WWE Radio
- Frequency: SiriusXM 156

Programming
- Format: Professional wrestling

Ownership
- Owner: SiriusXM (branding licensed from WWE)

Technical information
- Class: Satellite radio channel

Links
- Website: SiriusXM: WWE Radio

= WWE Radio =

WWE Radio is a satellite radio channel devoted to professional wrestling operated by SiriusXM in partnership with WWE.

The channel launched as a general combat sports channel, Fight Nation, and in March 2023 was announced as carrying audio simulcasts of select UFC events.

On July 1, 2025, SiriusXM relaunched the channel as Pro Wrestling Nation 24/7, built around the existing talk show Busted Open, hosted by Dave LaGreca and a rotation of pro wrestlers including Bully Ray, Mark Henry, and Tommy Dreamer.

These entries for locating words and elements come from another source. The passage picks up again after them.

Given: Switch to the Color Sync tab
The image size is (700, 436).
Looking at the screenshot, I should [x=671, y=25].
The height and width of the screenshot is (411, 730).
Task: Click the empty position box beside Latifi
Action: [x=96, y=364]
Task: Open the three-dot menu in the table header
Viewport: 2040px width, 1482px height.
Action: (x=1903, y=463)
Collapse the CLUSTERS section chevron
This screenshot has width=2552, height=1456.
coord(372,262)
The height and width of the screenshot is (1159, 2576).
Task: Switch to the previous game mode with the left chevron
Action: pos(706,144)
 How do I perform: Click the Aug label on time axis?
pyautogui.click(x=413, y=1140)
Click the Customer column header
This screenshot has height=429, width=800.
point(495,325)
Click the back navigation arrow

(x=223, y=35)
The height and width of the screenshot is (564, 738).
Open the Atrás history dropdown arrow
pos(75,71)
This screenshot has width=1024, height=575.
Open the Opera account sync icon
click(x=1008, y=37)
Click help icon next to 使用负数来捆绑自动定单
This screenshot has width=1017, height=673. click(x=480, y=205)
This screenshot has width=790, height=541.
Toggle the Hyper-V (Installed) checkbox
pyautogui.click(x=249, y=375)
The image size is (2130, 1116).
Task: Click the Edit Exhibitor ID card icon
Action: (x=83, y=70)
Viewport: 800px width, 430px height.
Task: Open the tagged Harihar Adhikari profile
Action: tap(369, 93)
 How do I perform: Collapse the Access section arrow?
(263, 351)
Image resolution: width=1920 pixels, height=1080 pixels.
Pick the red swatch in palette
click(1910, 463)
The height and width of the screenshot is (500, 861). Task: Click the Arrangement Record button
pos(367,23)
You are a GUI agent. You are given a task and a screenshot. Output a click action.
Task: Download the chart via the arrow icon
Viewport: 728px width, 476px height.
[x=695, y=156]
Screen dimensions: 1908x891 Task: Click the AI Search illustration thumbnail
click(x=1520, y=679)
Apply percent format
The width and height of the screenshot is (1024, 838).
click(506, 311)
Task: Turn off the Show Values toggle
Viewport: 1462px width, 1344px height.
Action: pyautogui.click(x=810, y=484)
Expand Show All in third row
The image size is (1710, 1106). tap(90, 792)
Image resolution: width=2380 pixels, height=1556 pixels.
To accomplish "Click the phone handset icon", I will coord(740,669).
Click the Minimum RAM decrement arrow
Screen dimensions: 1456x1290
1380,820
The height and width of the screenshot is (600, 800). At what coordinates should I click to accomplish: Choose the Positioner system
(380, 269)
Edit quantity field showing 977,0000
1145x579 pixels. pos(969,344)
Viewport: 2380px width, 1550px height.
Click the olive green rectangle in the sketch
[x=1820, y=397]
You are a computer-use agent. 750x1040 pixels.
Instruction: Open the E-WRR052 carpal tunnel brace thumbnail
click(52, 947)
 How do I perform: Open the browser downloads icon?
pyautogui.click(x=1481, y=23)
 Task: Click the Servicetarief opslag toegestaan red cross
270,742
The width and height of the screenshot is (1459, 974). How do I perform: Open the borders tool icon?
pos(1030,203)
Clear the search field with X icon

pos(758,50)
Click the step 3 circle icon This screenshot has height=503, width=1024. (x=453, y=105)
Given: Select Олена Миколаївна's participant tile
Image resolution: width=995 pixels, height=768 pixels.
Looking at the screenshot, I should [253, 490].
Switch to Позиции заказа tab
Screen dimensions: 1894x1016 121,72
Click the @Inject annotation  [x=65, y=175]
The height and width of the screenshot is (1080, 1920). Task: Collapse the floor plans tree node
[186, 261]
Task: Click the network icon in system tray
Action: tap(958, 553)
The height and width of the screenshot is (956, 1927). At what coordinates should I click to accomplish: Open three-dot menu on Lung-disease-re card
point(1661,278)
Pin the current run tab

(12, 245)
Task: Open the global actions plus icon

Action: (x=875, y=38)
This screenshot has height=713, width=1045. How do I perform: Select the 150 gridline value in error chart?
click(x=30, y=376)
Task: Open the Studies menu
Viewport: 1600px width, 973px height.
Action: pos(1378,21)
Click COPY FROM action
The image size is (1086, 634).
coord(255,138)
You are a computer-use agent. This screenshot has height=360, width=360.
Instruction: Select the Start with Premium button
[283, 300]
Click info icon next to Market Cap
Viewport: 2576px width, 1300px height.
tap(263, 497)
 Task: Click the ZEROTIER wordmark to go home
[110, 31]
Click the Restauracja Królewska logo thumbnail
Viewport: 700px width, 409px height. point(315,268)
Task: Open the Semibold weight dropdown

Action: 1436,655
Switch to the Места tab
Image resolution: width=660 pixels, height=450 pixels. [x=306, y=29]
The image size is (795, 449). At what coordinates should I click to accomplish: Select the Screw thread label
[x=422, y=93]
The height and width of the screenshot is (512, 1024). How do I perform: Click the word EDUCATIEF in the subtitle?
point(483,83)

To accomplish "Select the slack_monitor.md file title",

The channel's boxing show moved to Faction Talk, and mixed martial arts coverage was dropped entirely.

Barely one year later, on July 27, 2026, the channel began a partnership with WWE and adopted its current name, adding broadcasts of WWE's in-house podcasts, and live coverage of WWE events beginning with SummerSlam 2026. As part of the transition, Thunder Rosa, who is contracted to All Elite Wrestling (AEW), left the co-host rotation of Busted Open, which some observers noted had already all but eliminated coverage of AEW programming.

Radio WWF logo

The relaunched channel serves as a spiritual successor to Radio WWF, a syndicated radio program hosted by Jim Ross, Johnny Polo, and Gorilla Monsoon that ran from 1993 to 1994. It featured shows that would cover ongoing WWF storylines and behind the scenes incidents and also provided commentary for two pay-per-views that year, SummerSlam and Survivor Series before going off air right after the 1994 Royal Rumble.